Der ISAF-Einsatz von 2001 bis 2014 hat die Grundlage dafür gelegt, dass diese 101 Projekte heute laufen können. 2001 gab es dort null Projekte. Unser Engagement dort war quasi nicht vorhanden. Das Land war auf dem Weg ins Mittelalter. Diesen Weg haben wir gestoppt. Auch wenn es nur kleine Fortschritte sind, können wir stolz auf das sein, was wir in den letzten Jahren in Afghanistan erreicht haben.
(Beifall bei der CDU/CSU und der SPD)
Wir reden im Moment auch mit Blick auf Afghanistan viel über die Bekämpfung von Fluchtursachen. Dafür sind zwei Dinge wichtig: Erstens müssen die Menschen eine wirtschaftliche Perspektive in ihrem Land haben, und zweitens müssen sie in Sicherheit leben können. Genau an diesen Punkten arbeiten wir in Afghanistan mit schwankendem Erfolg.

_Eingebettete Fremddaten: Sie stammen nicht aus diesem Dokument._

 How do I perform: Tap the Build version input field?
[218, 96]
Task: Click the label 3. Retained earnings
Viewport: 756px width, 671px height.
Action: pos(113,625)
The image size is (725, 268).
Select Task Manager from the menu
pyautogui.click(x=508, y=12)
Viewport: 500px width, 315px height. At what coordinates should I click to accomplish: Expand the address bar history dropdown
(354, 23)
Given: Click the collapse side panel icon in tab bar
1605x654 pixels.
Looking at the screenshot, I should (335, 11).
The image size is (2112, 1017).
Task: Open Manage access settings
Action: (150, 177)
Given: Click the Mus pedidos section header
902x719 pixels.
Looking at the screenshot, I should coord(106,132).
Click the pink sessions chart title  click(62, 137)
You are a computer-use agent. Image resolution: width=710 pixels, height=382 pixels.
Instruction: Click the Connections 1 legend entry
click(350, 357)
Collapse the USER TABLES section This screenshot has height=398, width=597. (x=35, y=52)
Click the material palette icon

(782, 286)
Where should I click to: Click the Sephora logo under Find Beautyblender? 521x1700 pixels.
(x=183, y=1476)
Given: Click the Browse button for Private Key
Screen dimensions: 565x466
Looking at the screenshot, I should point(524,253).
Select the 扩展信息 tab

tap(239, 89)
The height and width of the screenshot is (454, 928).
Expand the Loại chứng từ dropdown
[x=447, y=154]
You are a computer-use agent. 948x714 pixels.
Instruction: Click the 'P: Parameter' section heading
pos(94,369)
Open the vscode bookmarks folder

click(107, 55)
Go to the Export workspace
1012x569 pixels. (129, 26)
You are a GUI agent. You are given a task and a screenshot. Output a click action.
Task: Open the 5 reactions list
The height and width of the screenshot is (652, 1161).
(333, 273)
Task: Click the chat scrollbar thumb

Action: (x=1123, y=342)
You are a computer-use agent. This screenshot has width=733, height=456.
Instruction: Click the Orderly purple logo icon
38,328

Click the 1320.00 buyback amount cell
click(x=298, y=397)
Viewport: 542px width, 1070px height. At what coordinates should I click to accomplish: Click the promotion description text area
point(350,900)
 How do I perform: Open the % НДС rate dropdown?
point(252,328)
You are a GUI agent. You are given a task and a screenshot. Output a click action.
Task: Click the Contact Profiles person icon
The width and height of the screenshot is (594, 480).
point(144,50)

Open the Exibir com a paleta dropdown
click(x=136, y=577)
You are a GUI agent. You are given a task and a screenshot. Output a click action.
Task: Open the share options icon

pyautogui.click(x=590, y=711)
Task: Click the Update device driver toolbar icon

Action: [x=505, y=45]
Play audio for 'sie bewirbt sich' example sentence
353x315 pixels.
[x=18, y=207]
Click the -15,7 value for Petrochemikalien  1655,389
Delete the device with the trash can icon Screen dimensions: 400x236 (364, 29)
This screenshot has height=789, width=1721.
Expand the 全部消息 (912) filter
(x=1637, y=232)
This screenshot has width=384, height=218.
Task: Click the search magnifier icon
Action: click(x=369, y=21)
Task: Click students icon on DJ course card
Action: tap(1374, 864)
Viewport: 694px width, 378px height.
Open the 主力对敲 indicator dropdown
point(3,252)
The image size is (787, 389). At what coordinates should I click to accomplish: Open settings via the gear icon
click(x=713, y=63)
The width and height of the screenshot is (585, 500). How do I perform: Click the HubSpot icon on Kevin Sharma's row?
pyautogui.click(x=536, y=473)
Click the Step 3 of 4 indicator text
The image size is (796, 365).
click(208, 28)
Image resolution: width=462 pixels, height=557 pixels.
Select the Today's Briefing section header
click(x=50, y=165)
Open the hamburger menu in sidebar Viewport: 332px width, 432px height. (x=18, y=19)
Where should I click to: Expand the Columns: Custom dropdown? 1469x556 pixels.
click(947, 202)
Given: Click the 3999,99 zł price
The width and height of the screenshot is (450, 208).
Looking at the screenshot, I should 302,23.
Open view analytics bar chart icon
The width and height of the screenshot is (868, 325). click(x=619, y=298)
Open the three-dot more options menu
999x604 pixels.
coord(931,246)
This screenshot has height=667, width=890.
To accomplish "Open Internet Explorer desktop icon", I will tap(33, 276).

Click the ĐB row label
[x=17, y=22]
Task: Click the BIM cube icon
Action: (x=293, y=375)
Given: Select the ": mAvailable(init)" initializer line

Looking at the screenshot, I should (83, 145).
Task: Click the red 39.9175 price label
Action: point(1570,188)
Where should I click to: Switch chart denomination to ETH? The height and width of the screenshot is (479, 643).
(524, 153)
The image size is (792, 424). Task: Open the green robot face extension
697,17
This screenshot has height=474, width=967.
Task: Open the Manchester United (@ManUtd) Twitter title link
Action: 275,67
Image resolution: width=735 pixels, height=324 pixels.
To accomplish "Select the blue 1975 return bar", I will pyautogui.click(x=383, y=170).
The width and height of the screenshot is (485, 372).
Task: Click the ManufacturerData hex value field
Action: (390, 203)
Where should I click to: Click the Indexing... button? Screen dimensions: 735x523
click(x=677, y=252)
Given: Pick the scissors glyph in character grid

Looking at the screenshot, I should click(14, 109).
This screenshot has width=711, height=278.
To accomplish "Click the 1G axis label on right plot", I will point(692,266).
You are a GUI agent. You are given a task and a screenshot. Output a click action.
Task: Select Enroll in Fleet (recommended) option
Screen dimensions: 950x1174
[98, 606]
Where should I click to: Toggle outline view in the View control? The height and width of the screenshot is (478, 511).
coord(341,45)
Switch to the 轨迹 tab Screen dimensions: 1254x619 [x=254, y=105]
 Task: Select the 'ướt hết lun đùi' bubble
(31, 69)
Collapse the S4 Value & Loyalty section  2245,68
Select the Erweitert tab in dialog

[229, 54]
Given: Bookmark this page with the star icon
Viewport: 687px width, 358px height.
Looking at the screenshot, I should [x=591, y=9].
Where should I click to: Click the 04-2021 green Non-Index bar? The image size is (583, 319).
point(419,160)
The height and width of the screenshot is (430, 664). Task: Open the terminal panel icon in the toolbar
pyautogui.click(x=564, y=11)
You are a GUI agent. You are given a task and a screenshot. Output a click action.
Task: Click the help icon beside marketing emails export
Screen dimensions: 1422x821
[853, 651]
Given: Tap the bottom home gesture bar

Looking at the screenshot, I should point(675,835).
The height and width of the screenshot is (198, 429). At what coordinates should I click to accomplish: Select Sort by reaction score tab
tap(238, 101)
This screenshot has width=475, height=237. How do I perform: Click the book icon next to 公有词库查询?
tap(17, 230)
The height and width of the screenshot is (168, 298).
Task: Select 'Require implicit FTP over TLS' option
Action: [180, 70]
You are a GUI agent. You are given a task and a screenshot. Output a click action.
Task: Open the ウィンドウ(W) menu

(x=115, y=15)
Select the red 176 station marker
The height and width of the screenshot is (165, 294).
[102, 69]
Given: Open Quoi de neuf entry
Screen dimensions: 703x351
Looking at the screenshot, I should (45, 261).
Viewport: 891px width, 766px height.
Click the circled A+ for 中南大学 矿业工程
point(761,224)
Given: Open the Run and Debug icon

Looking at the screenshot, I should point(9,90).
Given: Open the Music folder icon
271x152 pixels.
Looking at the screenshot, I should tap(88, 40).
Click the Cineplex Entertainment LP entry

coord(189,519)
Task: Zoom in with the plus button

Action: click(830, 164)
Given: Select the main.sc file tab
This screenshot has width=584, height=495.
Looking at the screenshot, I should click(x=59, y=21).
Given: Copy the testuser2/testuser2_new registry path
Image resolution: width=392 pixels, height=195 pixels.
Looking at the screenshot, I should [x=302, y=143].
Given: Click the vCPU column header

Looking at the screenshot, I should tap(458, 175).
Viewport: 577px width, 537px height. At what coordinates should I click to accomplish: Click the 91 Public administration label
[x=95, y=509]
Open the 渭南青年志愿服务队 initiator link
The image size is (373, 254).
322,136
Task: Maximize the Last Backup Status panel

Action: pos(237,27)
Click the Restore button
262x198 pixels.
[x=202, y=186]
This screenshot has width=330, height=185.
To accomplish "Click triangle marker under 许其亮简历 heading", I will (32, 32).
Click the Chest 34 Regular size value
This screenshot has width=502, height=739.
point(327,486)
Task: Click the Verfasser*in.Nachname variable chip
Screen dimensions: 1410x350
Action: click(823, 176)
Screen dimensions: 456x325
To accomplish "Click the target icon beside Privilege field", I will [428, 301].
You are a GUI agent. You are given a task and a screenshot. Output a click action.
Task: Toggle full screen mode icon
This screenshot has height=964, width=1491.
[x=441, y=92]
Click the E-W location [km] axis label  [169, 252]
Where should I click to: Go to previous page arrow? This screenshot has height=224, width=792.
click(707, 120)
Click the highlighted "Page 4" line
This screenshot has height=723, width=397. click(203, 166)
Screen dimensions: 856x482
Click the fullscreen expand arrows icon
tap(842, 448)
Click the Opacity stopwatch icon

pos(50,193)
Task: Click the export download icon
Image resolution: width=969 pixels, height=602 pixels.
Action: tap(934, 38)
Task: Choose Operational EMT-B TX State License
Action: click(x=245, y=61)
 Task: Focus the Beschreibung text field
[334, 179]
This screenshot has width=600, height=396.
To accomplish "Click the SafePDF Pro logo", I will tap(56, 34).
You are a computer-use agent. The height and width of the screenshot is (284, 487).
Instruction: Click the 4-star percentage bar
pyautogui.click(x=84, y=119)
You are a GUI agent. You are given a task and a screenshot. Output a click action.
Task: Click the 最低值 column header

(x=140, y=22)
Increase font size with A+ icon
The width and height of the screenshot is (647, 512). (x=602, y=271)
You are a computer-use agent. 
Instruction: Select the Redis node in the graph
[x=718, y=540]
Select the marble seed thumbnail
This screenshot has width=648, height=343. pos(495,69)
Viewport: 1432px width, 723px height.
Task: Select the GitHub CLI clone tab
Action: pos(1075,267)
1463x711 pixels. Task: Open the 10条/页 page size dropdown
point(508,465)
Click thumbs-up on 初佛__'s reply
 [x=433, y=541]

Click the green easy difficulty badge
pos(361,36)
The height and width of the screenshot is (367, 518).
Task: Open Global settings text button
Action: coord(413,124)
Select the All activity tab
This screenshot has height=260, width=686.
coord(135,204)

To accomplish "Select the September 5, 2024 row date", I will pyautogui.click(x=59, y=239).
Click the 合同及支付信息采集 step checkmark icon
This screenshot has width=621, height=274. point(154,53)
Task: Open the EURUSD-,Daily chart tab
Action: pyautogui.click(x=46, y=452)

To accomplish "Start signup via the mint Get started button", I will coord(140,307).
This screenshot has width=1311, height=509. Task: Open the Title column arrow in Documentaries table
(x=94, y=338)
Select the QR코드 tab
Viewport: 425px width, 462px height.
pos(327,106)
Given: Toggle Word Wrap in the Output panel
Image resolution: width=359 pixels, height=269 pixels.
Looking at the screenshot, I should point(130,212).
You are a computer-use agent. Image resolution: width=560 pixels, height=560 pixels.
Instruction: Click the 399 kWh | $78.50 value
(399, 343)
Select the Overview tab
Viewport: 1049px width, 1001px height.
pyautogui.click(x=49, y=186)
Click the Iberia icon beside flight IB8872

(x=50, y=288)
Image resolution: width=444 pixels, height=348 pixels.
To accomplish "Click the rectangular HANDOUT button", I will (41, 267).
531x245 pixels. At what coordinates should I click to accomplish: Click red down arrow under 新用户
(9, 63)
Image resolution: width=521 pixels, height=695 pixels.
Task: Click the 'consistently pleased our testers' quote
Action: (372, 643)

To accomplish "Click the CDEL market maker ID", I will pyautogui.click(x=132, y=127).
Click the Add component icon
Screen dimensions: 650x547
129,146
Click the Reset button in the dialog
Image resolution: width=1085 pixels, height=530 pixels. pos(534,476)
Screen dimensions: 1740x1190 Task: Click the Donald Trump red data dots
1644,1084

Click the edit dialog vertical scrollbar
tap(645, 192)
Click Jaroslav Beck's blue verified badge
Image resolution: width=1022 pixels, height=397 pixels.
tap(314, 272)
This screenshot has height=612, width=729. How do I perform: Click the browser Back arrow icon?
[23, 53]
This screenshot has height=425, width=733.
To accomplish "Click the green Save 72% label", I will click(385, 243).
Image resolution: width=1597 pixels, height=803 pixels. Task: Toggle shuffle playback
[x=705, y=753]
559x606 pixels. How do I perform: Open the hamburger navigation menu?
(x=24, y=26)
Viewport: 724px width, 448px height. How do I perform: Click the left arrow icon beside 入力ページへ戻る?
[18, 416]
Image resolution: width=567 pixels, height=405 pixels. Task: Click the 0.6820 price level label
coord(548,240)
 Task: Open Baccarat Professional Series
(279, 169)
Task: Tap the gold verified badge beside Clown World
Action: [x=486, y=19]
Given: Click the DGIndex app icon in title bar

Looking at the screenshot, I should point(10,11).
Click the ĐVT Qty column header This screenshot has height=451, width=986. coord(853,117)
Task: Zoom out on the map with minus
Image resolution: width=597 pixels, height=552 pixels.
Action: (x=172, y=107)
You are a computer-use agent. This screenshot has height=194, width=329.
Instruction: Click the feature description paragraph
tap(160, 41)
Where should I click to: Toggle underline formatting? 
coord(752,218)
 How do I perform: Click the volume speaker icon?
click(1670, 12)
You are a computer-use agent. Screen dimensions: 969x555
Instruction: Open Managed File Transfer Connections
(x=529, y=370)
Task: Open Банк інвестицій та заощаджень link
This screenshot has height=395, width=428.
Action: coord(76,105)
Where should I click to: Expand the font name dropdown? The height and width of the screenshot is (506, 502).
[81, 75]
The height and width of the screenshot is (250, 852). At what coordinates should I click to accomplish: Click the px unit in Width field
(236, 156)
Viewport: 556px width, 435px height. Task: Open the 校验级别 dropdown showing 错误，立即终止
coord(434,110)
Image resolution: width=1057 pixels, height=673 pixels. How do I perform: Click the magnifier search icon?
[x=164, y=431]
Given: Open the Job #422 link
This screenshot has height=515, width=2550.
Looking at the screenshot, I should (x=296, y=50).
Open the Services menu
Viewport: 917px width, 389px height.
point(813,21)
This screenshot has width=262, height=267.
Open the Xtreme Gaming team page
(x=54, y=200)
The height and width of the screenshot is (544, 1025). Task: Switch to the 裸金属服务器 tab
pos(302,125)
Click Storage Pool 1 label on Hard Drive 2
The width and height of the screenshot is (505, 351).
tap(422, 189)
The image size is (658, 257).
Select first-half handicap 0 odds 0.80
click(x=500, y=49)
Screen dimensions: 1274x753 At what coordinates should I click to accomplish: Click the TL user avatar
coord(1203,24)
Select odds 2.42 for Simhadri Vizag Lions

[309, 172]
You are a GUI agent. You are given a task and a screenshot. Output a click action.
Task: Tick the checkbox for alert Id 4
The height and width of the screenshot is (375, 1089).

Dass die Afghanen heute die Sicherheitsverantwortung in ihrem Land haben und selbst wahrnehmen, ist natürlich ein Erfolg. Der Resolute Support beschränkt sich nur noch auf die Beratung und Unterstützung höherer Führungsebenen. Die Afghanen und die afghanischen Sicherheitskräfte haben gezeigt, dass sie grundsätzlich in der Lage wären, diese Verantwortung wahrzunehmen. Leider sind sie an manchen Stellen auch krachend gescheitert.
Die Nachrichten aus Kunduz waren natürlich für viele von uns, die sich seit langem mit diesem Land, mit diesem Einsatz beschäftigen, ein Stich ins Herz. Auch den Anstieg der Anzahl der zivilen Opfer haben wir uns natürlich nicht so gewünscht; das haben wir uns nicht so vorgestellt. Aber es wäre die falsche Antwort, jetzt angesichts dieser Lage zu resignieren und zu sagen: Mein Gott, es hat halt nicht funktioniert, wir lassen das Land im Stich. – Wir müssen eine gegenteilige Antwort geben.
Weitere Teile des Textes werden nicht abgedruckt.